À l’occasion de la réalisation du diagnostic de l’ouvrage en 2010, les relevés pierre à pierre du pont de Coq sont accompagnés par des relevés 3D par photogrammétrie, des relevés géophysiques non destructifs (relevés radars et TRE : Tomographie de résistivité électrique) permettant d’appréhender sanitairement les parties non visibles de l’ouvrage (culées, fondations situées en eau, etc.).
Par ces études et leur croisement, et notamment la restitution 3D intégrant les mesures électriques et radar la géologie locale sur laquelle s’appuie l’ouvrage a été précisée, et les anomalies potentiellement problématiques, ainsi que leur cause ont pu être étudiées au sein de l’ouvrage. Ces données sont devenues un véritable outil de diagnostic permettant des restaurations ciblées et optimisées.
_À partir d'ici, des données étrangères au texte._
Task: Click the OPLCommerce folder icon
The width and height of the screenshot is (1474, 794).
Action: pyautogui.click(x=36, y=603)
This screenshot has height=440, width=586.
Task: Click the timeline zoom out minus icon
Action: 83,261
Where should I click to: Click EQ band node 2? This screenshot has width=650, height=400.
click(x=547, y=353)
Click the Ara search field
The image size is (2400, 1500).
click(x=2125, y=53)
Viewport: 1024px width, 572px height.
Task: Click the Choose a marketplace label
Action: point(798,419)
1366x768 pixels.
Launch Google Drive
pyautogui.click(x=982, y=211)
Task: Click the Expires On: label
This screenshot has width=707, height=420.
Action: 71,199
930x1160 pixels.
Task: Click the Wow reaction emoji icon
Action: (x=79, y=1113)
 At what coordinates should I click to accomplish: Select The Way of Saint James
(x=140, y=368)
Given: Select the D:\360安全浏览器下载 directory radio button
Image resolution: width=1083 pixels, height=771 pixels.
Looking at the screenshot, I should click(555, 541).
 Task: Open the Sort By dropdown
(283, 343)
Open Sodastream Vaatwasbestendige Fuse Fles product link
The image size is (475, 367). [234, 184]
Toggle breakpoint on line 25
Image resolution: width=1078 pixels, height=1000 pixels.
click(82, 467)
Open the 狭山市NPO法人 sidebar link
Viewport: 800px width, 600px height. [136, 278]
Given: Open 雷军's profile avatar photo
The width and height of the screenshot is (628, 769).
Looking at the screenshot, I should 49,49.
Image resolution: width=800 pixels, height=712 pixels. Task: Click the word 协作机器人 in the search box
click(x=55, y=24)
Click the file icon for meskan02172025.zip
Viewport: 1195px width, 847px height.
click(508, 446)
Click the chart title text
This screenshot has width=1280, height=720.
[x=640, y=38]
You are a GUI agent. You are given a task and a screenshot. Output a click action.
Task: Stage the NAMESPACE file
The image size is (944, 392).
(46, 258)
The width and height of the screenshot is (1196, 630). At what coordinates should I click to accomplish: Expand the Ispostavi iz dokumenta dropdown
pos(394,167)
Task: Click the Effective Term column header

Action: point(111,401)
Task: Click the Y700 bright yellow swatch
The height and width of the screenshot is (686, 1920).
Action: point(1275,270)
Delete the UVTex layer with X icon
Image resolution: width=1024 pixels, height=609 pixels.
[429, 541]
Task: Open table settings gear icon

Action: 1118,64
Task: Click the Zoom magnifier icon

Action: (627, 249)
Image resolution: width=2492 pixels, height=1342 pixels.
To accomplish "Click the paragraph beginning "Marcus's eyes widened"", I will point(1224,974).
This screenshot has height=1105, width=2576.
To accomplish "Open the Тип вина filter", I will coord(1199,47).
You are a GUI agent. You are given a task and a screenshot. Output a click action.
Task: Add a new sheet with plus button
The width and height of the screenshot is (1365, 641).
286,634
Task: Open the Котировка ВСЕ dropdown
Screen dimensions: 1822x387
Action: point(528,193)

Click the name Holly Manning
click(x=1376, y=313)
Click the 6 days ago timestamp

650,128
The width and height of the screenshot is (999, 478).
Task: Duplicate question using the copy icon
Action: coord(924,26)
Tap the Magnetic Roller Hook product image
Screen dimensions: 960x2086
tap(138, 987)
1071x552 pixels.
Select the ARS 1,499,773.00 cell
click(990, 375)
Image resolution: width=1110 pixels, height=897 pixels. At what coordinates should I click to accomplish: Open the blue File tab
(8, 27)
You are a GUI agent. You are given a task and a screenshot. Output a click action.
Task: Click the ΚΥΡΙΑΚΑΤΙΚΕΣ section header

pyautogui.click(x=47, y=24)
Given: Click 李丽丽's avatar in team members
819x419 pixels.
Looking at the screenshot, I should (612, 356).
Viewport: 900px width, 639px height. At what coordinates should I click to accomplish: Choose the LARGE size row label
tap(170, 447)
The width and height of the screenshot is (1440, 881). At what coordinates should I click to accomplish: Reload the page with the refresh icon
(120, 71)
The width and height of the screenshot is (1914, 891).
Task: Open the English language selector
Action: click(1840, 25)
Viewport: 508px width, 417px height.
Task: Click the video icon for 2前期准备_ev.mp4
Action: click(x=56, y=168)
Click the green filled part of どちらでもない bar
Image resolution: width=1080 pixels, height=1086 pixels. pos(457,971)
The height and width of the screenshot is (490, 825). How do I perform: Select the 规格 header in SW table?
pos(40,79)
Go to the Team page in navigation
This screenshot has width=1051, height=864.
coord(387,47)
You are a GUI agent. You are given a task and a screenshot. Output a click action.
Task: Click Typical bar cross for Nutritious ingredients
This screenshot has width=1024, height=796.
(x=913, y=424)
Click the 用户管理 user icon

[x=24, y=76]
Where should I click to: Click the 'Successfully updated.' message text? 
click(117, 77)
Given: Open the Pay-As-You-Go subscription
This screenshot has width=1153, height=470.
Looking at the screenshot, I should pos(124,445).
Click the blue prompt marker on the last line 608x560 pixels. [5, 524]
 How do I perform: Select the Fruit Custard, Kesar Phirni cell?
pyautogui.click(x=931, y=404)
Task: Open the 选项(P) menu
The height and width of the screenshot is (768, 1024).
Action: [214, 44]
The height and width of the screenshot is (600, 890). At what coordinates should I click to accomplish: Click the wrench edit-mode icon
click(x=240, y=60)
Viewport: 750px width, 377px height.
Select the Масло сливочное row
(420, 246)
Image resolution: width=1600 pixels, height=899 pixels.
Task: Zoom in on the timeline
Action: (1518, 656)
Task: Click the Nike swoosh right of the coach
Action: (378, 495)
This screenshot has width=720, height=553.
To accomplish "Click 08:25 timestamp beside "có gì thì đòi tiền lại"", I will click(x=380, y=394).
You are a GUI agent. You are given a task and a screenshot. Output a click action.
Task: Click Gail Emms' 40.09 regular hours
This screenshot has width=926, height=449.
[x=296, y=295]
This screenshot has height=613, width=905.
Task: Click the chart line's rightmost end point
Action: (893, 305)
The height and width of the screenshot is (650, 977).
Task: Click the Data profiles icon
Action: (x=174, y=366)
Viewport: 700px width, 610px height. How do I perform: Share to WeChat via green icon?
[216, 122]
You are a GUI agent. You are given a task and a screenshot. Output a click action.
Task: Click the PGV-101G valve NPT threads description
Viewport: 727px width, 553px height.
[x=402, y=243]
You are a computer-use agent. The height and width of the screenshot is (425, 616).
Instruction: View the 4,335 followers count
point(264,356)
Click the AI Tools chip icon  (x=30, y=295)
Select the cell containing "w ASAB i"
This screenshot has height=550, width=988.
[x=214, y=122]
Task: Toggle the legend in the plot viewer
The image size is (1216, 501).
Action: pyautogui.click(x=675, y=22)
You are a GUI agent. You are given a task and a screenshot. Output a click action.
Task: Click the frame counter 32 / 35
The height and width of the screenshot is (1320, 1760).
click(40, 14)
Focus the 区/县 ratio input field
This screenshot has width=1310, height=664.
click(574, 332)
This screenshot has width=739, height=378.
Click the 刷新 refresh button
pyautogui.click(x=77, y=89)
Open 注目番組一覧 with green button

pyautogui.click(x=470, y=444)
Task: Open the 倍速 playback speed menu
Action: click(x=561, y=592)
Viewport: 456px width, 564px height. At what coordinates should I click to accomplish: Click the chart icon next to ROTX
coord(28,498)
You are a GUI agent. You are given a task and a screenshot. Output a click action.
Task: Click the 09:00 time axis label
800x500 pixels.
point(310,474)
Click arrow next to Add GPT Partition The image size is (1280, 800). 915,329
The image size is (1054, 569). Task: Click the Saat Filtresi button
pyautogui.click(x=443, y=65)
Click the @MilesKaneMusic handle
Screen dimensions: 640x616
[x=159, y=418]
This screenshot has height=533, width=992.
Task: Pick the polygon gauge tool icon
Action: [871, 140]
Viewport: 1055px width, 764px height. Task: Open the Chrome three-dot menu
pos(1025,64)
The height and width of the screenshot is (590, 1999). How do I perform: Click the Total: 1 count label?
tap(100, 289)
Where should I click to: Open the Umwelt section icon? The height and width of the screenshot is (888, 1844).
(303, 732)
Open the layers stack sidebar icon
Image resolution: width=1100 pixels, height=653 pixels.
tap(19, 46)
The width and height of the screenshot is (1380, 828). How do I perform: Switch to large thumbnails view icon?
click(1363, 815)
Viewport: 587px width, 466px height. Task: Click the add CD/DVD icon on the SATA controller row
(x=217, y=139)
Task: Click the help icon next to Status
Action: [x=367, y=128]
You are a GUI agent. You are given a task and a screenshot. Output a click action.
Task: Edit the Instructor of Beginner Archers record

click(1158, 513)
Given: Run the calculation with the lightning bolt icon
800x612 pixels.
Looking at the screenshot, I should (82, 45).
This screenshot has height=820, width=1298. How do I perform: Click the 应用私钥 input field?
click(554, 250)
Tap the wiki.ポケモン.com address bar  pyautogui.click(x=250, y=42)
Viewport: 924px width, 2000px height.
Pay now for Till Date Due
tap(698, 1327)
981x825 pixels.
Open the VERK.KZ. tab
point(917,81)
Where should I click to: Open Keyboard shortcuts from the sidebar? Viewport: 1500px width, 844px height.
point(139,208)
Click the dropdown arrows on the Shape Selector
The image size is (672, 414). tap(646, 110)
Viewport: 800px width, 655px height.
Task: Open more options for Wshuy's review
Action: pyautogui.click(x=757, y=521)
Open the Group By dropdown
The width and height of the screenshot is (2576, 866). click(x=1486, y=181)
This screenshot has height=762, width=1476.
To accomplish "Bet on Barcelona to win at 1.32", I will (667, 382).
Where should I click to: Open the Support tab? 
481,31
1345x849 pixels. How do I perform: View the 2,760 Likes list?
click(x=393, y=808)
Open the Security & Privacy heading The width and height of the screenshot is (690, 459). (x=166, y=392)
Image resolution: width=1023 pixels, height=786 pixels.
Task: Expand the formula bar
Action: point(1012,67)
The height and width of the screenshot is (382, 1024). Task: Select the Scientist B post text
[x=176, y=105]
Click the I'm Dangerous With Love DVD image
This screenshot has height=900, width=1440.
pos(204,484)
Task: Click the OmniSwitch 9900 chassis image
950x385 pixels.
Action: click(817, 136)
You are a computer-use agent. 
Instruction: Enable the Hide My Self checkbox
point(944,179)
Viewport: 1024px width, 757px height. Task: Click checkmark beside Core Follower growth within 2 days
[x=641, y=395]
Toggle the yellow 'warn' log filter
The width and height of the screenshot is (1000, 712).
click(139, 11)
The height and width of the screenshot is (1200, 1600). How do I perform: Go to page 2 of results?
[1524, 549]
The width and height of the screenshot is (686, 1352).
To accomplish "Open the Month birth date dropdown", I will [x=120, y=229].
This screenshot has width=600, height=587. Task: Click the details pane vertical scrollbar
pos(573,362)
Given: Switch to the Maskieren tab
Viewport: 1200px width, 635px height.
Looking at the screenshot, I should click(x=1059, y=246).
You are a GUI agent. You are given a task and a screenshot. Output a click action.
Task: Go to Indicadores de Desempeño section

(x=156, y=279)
Elles ont également permis d’appréhender les abords du pont de Coq et donc de découvrir d’anciennes chaussées liées à des franchissements historiques, ce qui a été confirmé par des fouilles archéologiques menées en 2012 et 2014. Ces analyses réalisées en amont de tout chantier confirment tout l’intérêt de ces méthodes de relevés et d’investigations appliquées au patrimoine bâti. Ces techniques non destructives restent particulièrement pertinentes pour l’acquisition de connaissances sanitaires pour les architectures semi-enfouies et en élévation. Le contrôle non destructif des maçonneries permet de sonder virtuellement les murs et les voûtes, de discerner les matériaux (pierre, bois, métal, etc.) ou de repérer la présence de vides et fissures internes non visibles.
Un lieu accessible à tous
Six années de chantier ont ainsi pu être définies avec deux phases d’intervention pour la restauration du pont de Coq. La première phase, ayant pour but de redonner une cohérence structurelle à l’ouvrage, a permis de restaurer/restituer les murs en aile, le tablier et la chaussée entre 2011 et 2015. Là encore, les modèles numériques obtenus par photogrammétrie avant et après travaux ont été utilisés comme outil de gestion et de vérification des travaux.
La seconde phase de travaux traite des zones les plus fragiles (réfection des fondations de la voûte, réfection du radier). Elle se développera jusqu’en 2017. Peu à peu, le pont de Coq retrouve sa physionomie et sa structure du XVIIe siècle, tel qu’il a été conçu et construit. Un projet de mise en valeur le rendant accessible à tous les publics, y compris celui en situation de handicap, se développe en parallèle du chantier de restauration. Sa finalité est de faire découvrir un des ouvrages d’art les plus anciens de Haute-Normandie, son histoire et son rôle pendant toute la période moderne.